In medical machine learning problems, do we use weighted F1 or do I stick with the standard method to calculate f1. Does this change if there class imbalance?
Yes, in order to address the class imbalance in classification problems, weighted F1 scores are frequently utilised. When one class greatly outnumbers the others, the model's performance may not be accurately represented by conventional metrics like accuracy. In order to evaluate the model's accuracy in classifying instances of the minority class, the Weighted F1 score assigns greater weight to the minority class while accounting for both precision and recall. In order to obtain a more thorough assessment of your model, it is advisable to take into account metrics that address class imbalance.

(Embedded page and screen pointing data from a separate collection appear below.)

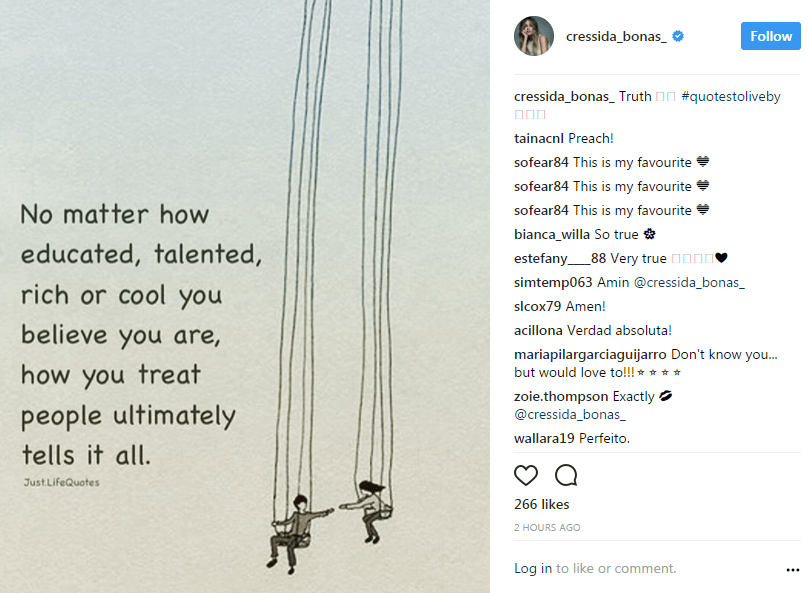Visit tainacnl's profile from the comments
The image size is (808, 593).
click(x=541, y=138)
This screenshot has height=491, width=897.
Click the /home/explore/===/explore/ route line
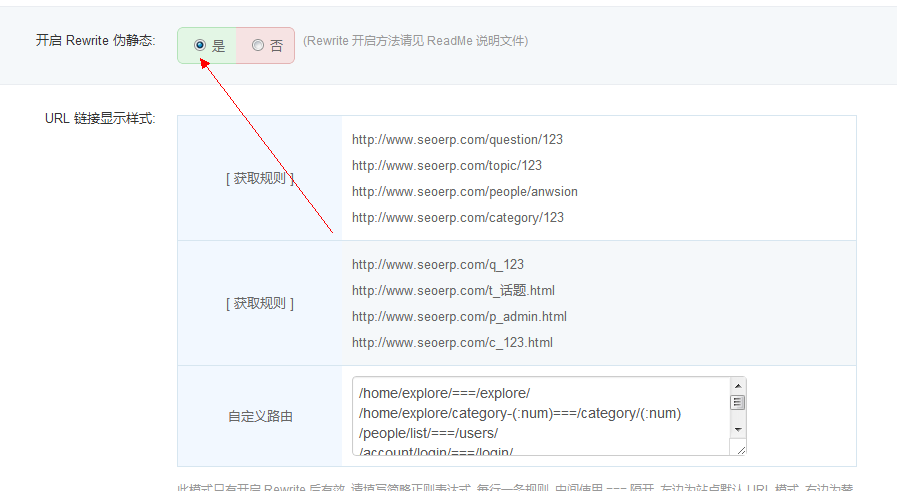pos(444,393)
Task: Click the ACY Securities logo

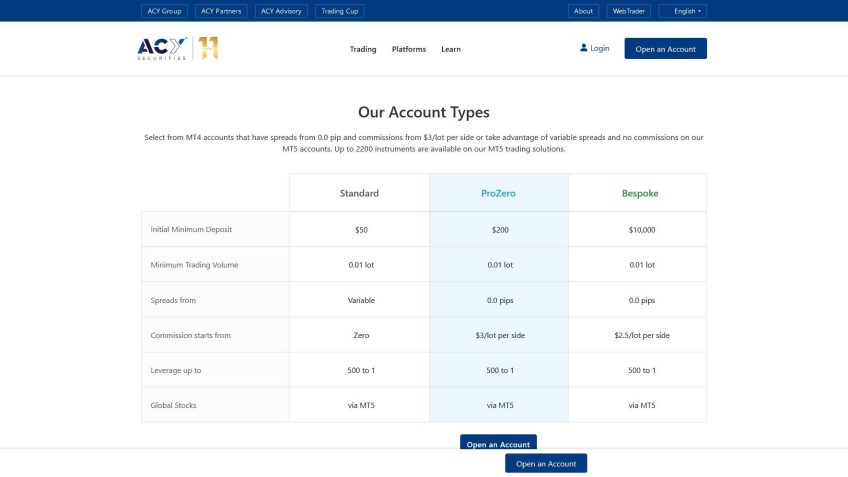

Generally, F1 score is an evaluation metric for binary classification tasks only. If your classification problem is binary, you should use standard F1 score, since this already takes care of class imbalance.
For all categorical classification tasks, you should always think twice if F1 (micro-averaged, macro-averaged or weighted) is the correct evaluation metric. In most cases, it is not. For imbalanced categorical classification tasks, in most cases the weighted accuracy (https://neptune.ai/blog/balanced-accuracy) is the correct choice for evaluation.
Yes, the weighted F1 score is often used in the context of imbalanced datasets to address the issue of unequal class distribution. In a binary or multi-class classification problem, class imbalance occurs when the number of instances belonging to different classes is significantly uneven. The weighted F1 score considers the class frequencies and assigns different weights to different classes based on their prevalence in the dataset.
The weighted F1 score is calculated by taking the average of the F1 scores for each class, where the average is weighted by the number of true instances in each class. This ensures that the performance metrics are not dominated by the majority class, and the contributions of each class are appropriately considered.